» SET EXERCISE 1: In the text on preparing tweet data in R, how many common English stop words does the tm package contain?
» SET EXERCISE 2: Continue the text on preparing tweet data in R, starting after its final sentence.
┌─ TEXT BLOCK
Next, to remove the punctuations from the corpus we execute the following code, otherwise, these will be considered as individual text elements during the analysis, which will come in the result without any sentiments attached to it. Similarly, there is no requirement to keep numbers if any in the dataset, hence the given below code can be executed to remove numbers from the data.

#removing punctuation
TextCorpus2=tm_map(TextCorpus1,content_transformer(removePunctuation))
Hashcorpus2=tm_map(Hashcorpus1,content_transformer(removePunctuation))
#removing number
TextCorpus3=tm_map(TextCorpus2,content_transformer(removeNumbers))
Hashcorpus3=tm_map(Hashcorpus2,content_transformer(removeNumbers))

The next thing we have to address is the presence of stop words. Often there are words that are frequent but provide little information. These are called stop words, and you may want to remove them from your analysis. Some common English stop words include “I”, “she’ll”, “the”, etc. In the tm package, there are 174 common English stop words.

#removing stopwords
TextCorpus4=tm_map(TextCorpus3,content_transformer(removeWords),stopwords())
Hashcorpus4=tm_map(Hashcorpus3,content_transformer(removeWords), stopwords())

The next step is to eliminate extra white space between words in the corpus.

#Removing Spaces between words
TextCorpus5 = tm_map (TextCorpus4, stripWhitespace)
HashCorpus5= tm_map(HashCorpus4,stripWhitespace)

Last but not least, text stemming. It is the process of reducing the word to its root form. The stemming process simplifies the word to its common origin. For example, the stemming process reduces the words “fishing”, “fished” and “fisher” to its stem “fish”.

# Text stemming - which reduces words to their root form
TextCorpus6= tm_map(TextCorpus5,stemDocument)
HashCorpus6= tm_map(HashCorpus5,stemDocument)

Now, our text dataset is ready for further analysis.

Creation of Document Term Matrix

A Document-term matrix or term-document matrix is a mathematical matrix that describes the frequency of terms that occur in a collection of documents. In a document-term matrix, rows correspond to documents in the collection and columns correspond to terms.

When creating a database of terms that appear in a set of documents the document-term matrix contains rows corresponding to the documents and columns corresponding to the terms. For instance, if one has the following two (short) documents:
• D1 = “I like databases”
• D2 = “I hate databases”

then the document-term matrix would be:

which shows which documents contain which terms and how many times they appear. In R script, the following code is used to create a document term matrix.

#Building the Term Document Matrix for Tweets
DTM= DocumentTermMatrix(TextCorpus6)
DTM=as.matrix(DTM) #Converting into a double matrix
DTM.totalfreq=colSums(DTM) # calculate the term frequencies
summary(DTM.totalfreq) #summary calculation

The summary statistics show the document term matrix of tweets has words with a mean frequency of 12.87 and a maximum frequency of 22778.
└─
┌─ PROVIDED DATA
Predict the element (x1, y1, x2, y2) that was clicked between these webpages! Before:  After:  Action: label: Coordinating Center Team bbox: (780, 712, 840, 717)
└─
» EXERCISE RESPONSE 1: 174

» EXERCISE RESPONSE 2:
A similar method is followed for hashtags as well.

#Building the Term Document Matrix for Hashtags
DTM1= DocumentTermMatrix(HashCorpus6)
DTM1=as.matrix(DTM1)
DTM1.totalfreq=colSums(DTM1)
summary(DTM1.totalfreq)

Summary stats for document term matrix of hashtags has hashtags with a mean frequency of 18.33 and a maximum frequency of 22478.

Finding Most Frequent Words

After creating a Document-term Matrix, plotting the top 10 most frequent words using a bar chart is a good basic way to visualize this word’s frequent data.

So, ready to find out what is #Trending in IPL 2020? Let’s see !!

Here, the first words are sorted by decreasing value of frequency and then plotted.

#Finding out the most frequent words in Tweets 
#Sort by descending value of frequency
DTM_V=sort(DTM.totalfreq,decreasing=TRUE)
DTM_D=data.frame(word = names(DTM_V),freq=DTM_V)
# Display the top 10 most frequent words
head(DTM_D, 10)
# Plot the most frequent words
barplot(DTM_D[1:10,]$freq, las = 2, names.arg = DTM_D[1:10,]$word,
            col ="lightgreen", main ="Top 10 most frequent words in Tweets",
                ylab = "Word frequencies")

It comes with the following outputs as-

text mining - Frequent tweets graph — Fig 5 : Top 10 most frequent words in Tweets

The same process is followed to get the top 10 most frequent hashtags as well.

One could interpret the following from this bar chart:

Words like, “dreamipl” is the most frequently occurring word in both tweets as well as among hashtags followed by “ipl” ,”dream” and “csk”.
Word “rcb” is more frequent in tweets than hashtags. The opposite goes for “iplinua”.

Generate the Word Cloud

A word cloud is one of the most popular ways to visualize and analyze qualitative data. The feature of words can be illustrated as a word cloud as follows :

Word clouds add clarity and simplicity.
The most used keywords stand out better in a word cloud.
Word clouds are a dynamic tool for communication. Easy to understand, to be shared, and are impressive words representation.

wordcloud(words = colnames(DTM),freq=DTM.totalfreq,min.freq = 500,scale =c(5,0.5),
           max.words=200,rot.per=0.30,colors=brewer.pal(n=8,"Dark2"), random.order=F)

The above code is used to create a word cloud for IPL 2020 Tweets.

In the wordcloud function we have some arguments whose implementation is briefly described below:

Words – to fetch the collection of words to design the wordcloud
Freq – this is to get the frequency of the terms
Min.freq – the minimum frequency term which will be in the wordcloud
Max.words – maximum words in the word cloud.
Scale – font size of the maximum to minimum frequency terms
Colors – to add color to the words in the wordcloud
rot.per – the percentage of words that are displayed as vertical text (with 90-degree rotation). I have set it 0.30 (30%), please feel free to adjust this setting to suit your preferences.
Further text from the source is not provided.